*** PAGE TEXT ***

Obama. the Radical Son

A shocking article written by a young Barack Obama while he was at Columbia sheds some light on the president's real attitudes toward the United States and our system of "economic injustice."

Andy McCarthy of NRO's The Corner has the story that should have been front page news a year ago:

During the campaign, I wrote a piece called "Why Won't Obama Talk About Columbia? - The years he won't discuss may explain the Ayers tie he keeps lying about." So now, nearly six months into the Obama presidency, the mainstream media has finally done a bit of the candidate background reporting it declined to do during the campaign - other than in Wasilla - and whaddya know?  The New York Times unearthed a 1983 article called, "Breaking the War Mentality," that Columbia student Barack Obama wrote for a campus newspaper. The article shows that Obama dreaded American "militarism" and its "military-industrial interests," while effusing enthusiasm for the dangerously delusional nuclear-freeze movement. 

Moreover, while indicating a preference for the political wisdom of reggae singer Peter Tosh over Ronald Reagan or Scoop Jackson, Obama bewailed the "narrow focus" of anti-militarism activists, worrying that they were targeting the "symptoms" rather than the real "disease," namely, America's underlying economic and political injustice.

Some of the things Obama wrote in this March 10, 1983 article or so out of the mainstream of even today's far left Democratic party that it is clear we have a radical leftist on his way to Moscow to negotiate our nuclear arsenal while threatening to bypass the senate altogether in order to make it stick.

Here is the president of the United States as a student at Columbia:

Generally, the narrow focus of the [Nuclear] Freeze movement as well as academic discussions of first versus second strike capabilities, suit the military-industrial interests, as they continue adding to their billion dollar erector sets.  When Peter Tosh sings that "everybody's asking for peace, but nobody's asking for justice," one is forced to wonder whether disarmament or arms control issues, severed from economic and political issues, might be another instance of focusing on the symptoms of a problem instead of the disease itself.

And that "disease" is American "militarism" and "economic injustice." Here's our president writing what McCarthy aptly calls "leftist gobbldygook:"

*** End of PAGE TEXT ***
*** SOURCE MATERIAL ***

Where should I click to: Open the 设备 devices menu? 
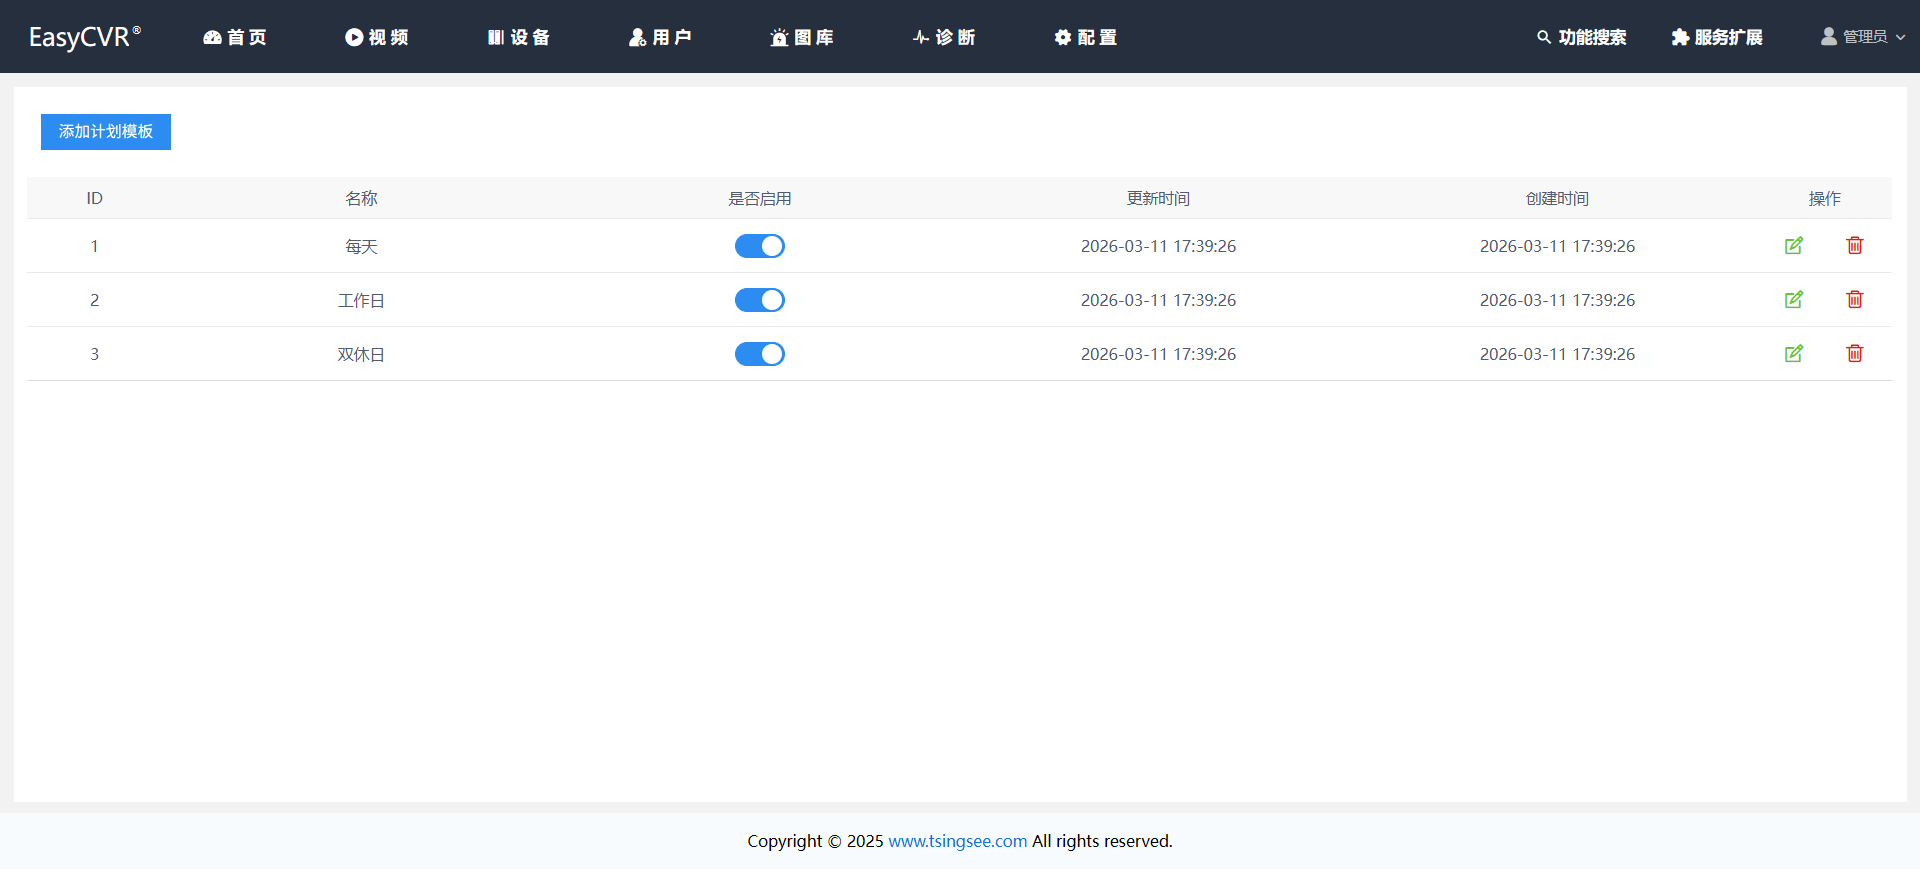click(x=518, y=37)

*** End of SOURCE MATERIAL ***

EXERCISE SET »
**A.** Return the stretch from "Andy McCarthy of" through "delusional nuclear-freeze movement." in the post about Barack Obama's 1983 Columbia article, copied word for word.
**B.** Supply the next part of the post about Barack Obama's 1983 Columbia article, picking up after its last sentence.

EXPECTED RESULTS »
**A.**
Andy McCarthy of NRO's The Corner has the story that should have been front page news a year ago:

During the campaign, I wrote a piece called "Why Won't Obama Talk About Columbia? - The years he won't discuss may explain the Ayers tie he keeps lying about." So now, nearly six months into the Obama presidency, the mainstream media has finally done a bit of the candidate background reporting it declined to do during the campaign - other than in Wasilla - and whaddya know?  The New York Times unearthed a 1983 article called, "Breaking the War Mentality," that Columbia student Barack Obama wrote for a campus newspaper. The article shows that Obama dreaded American "militarism" and its "military-industrial interests," while effusing enthusiasm for the dangerously delusional nuclear-freeze movement.

**B.**
Indeed, the most pervasive malady of the collegiate system specifically, and the American experience generally, is that elaborate patterns of knowledge and theory have been disembodied from individual choices and government policy. What the members of ARA and SAM try to do is infuse what they have learned about the current situation, bring the words of that formidable roster on the face of Butler Library, names like Thoreau, Jefferson, and Whitman, to bear on the twisted logic of which we are today a part. By adding their energy and effort in order to enhance the possibility of a decent world, they may help deprive us of a spectacular experience - that of war; But then, there are some things we shouldn't have to live through in order to want to avoid the experience.

Is it possible that Obama moderated his views over the years and is now just a good old fashioned Democrat rather than a far left radical loon who quotes a reggae singer to make his case against the military?

I will allow that as we get older, we are not quite as sure of ourselves as we were in our youth. But I think Obama's policies bear out the idea that he despises capitalism, is distrustful of our military, and still harbors extraordinarily naive views of how the world works and America's role in it.

Absolutely remarkable that this article is just emerging now. If anything proved that the press failed to do its traditional job of vetting candidates for the presidency it is the discovery of this article which no doubt will be suppressed to some extent. Not so much to protect Obama but to hide the fact that journalists failed to do their job before the election.